Legault had originally hinted the lockdown would be two weeks long, which Oughton said would be "too short”—with one exception.

“The only way two weeks would make sense is incorporating some kind of test towards the end of that period,” Oughton said. 

If Quebec were planning to do a huge testing effort across society, testing many asymptomatic people, containing the measures to under three weeks could make sense.

WHY IS TESTING SO KEY IF PEOPLE ARE ALREADY SELF-ISOLATING?

“Essentially, we're flying blind or close to it” in the second wave, said Oughton.

“In something like two thirds of new community cases, they have no established epidemiological links,” not just in Quebec but in most of Canada—in other words, most people never learn where they caught COVID-19. 

An important part of a circuit-breaker is getting a handle on where and how the disease is circulating so that you catch asymptomatic cases and leave the circuit-breaker armed with new data.

However, while Quebec has been talking about getting rapid tests, it’s not prepared to launch a widespread testing campaign in January, Oughton said.

“We don’t have the resources,” he said, whether enough rapid tests or very widespread regular swabbing. 

The Quebec health ministry hasn’t responded to a request from CTV News about its testing plans for the circuit-breaker or the status of the rapid tests it’s been trying to obtain.
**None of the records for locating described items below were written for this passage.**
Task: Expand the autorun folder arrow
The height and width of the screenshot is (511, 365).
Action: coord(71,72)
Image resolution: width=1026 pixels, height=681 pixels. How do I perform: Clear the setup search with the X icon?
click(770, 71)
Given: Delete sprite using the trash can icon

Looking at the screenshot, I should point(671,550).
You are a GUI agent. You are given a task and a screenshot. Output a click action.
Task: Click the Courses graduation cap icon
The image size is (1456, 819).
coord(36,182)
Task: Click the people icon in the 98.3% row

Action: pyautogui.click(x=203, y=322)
While Laval announced recently it will provide at-home saliva tests to schoolchildren, a spokesperson from the Laval health authority told CTV News that while those saliva tests are just as accurate as nasal swab tests, they’re not considered the be the same as rapid tests.

THE PROVINCE RESPONDS

In their Tuesday announcement, provincial leaders said they had tried to strike a balance with their two-and-a-half week plan.

"We discussed many scenarios," Legault said. "We're coming with an average of two weeks and a half... I think that it's enough to curb the [spread]."
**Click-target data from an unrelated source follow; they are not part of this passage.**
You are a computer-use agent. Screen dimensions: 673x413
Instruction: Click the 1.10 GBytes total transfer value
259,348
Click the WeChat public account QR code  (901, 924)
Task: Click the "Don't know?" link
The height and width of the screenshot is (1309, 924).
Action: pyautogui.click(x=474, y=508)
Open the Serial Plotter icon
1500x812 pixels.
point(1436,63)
When asked what would happen on Jan. 11 if the caseload hadn't gone down, Health Minister Christian Dube said that was too hypothetical for him to answer.

But he said that increasing strictness in the past couple of weeks, including around shopping, seem to be making a small difference in the current caseload, so he believes the 18-day period will be effective.

Public Health Director Dr. Horacio Arruda said bluntly that "I think we cannot afford being confined for months," partly for people's mental states.

The three weren't asked about testing plans during the press conference.